# Web site bio



## Big Mike (Oct 25, 2007)

I'm trying to write my 'About Me' bio for my web site...and I'm not sure about which direction to take.  

My first draft is a friendly, in person type of thing...."Hi, my name is Mike...thank you for visiting my web site" and so on.

I have seen many that are in the 3rd person..."Mike is a big photographer" bla bla bla.

Does anyone have any preferences that they like to see, or don't like to see?  Any tips?

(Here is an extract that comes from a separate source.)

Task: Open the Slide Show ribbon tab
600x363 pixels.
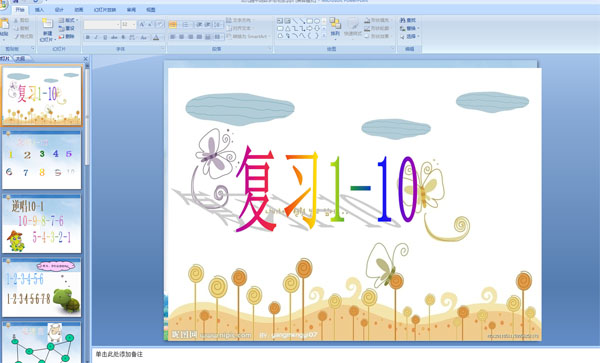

I sort of want to be more friendly than professional but I'm not sure if that's a good idea or not.  Any insight would be appreciated.


----------



## wildmaven (Oct 25, 2007)

The third person approach allows you to put in more of your achievements without sounding like you're the one doing the bragging.


----------



## Big Mike (Oct 25, 2007)

That's certainly part of it...but I don't necessarily have a lot of achievements in this field, I'm basically self taught...and I don't think a reader wants to hear that I have 10,000 posts on TFP


----------



## gomexz (Oct 25, 2007)

I would prefer to see the friendly version.  It makes the site more inviting.  
That is how I like to set up my sites.


----------



## wildmaven (Oct 25, 2007)

I ask every artist for our art gallery to provide a bio for the artist page. Some of them write it in the first person, some in the third person (what is second person anyway???). You can see the different styles at
http://webgallery.wildmaven.org/artists/ to get some ideas. Or, you could do it in the third person, but then have an "Artist Statement" where you can provide your first person comments.


----------



## Matthew Craggs (Oct 25, 2007)

Definately fun and personal.  Let's your personality come out. 

Whenever I need to write a bio I always do the same thing. "Matthew is a _______ currently working in Anytown Ontario. He enjoys (activity), (another activity), and writing in third person."

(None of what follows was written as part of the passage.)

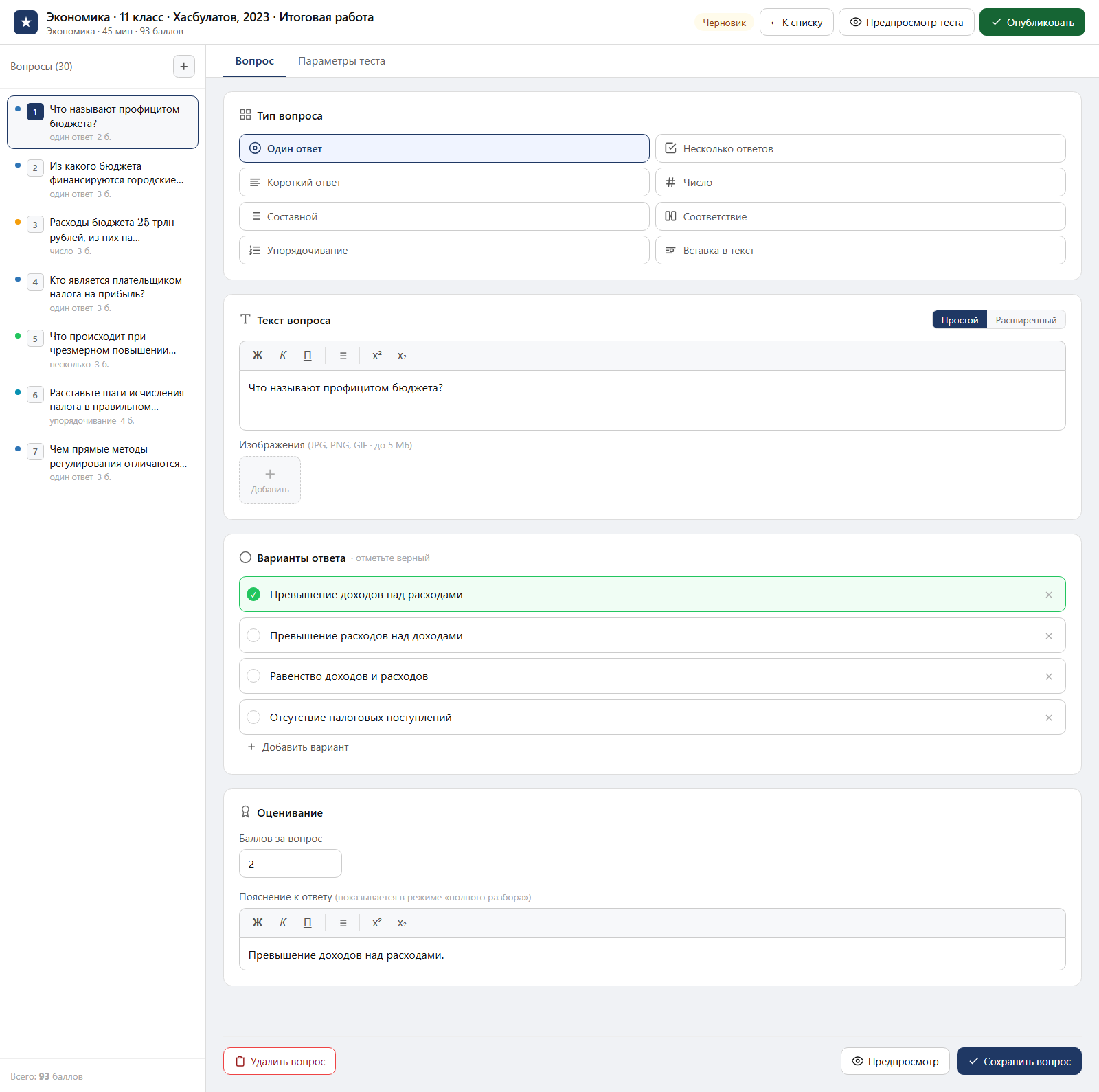Remove the answer 'Равенство доходов и расходов'
Image resolution: width=1099 pixels, height=1092 pixels.
[x=1049, y=676]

I then begin writing in first person. Kind of a nice little joke to keep it light hearted.


----------



## phakimata (Oct 25, 2007)

As was mentioned before, in the 3rd person the bragging is a little easier, and is (I guess) more important when you really are a commercial photographer. 
If you run a studio for portraits where families come for their photos to be taken, I guess a personal note is better. In that regard you don't need to brag, instead you can just say what type of work you like to deliver, and what your work ethics are, and write about the experience while in a photo shoot.

Good luck with that! I hope this helps.

Paul.


----------



## keith204 (Oct 25, 2007)

+1 vote for First Person.

In your case, you'd probably want it to be friendly and down-to-earth.

Just be careful with your I's.  It's super easy when telling about yourself to get self-centered (that's really the case though, right?) but it will certainly sound less arrogant if you put in some my's in there to replace a few of your I's.  Anyway, this is something I struggle with, and reworking sentences to get rid of that big tall letter has really helped my first person writing to sound less arrogant.


----------



## ~Stella~ (Oct 25, 2007)

I'm not a fan of the 3rd person unless it's a partnership or whatnot and you can't tell who wrote it.  It sounds superficial to me.


----------



## bellacat (Oct 25, 2007)

Mike from the little i had read from you already here on the forum i would say definitely go for the friendly first person. You have a great personality and i think you should let  it shine through on your website.


----------



## craig (Oct 25, 2007)

Clearly state your intentions and photographic style. I trust your images will do the talking so keep it short and sweet. If you do decide on the third person  approach get a third person to write it.

Love & Bass


----------



## elsaspet (Oct 26, 2007)

I've seen both approaches, and both are effective or cheesy based on what you say.
We personally do both on our site.
In our bio, we speak in the 3rd person.
In "Why you will love us", we speak in the first.
Just covering all the bases.  There are good arguments for both.


----------



## elsaspet (Oct 26, 2007)

Hi Mike,
I just went to the site listed as your homepage.  I'm not sure if this is the one you are working on.
You have a lot of different stuff on the site I see.  You can have all that,  but you really really really need to streamline.  What type of business makes you the most money?
Let's say it's the wedding stuff.
Show MOSTLY wedding stuff.
And then have a blog for all your other stuff.
Just my two pennies.


----------



## Big Mike (Oct 26, 2007)

Thanks for the input Cindy.

My 'Road Trips and Parties' site?  ha ha...no, that is absolutely not going to be my professional site.  That is just an MSN 'group' that I set up about 6 or 7 years ago (way before Facebook, or Myspace), as a way of sharing photos with my friends.  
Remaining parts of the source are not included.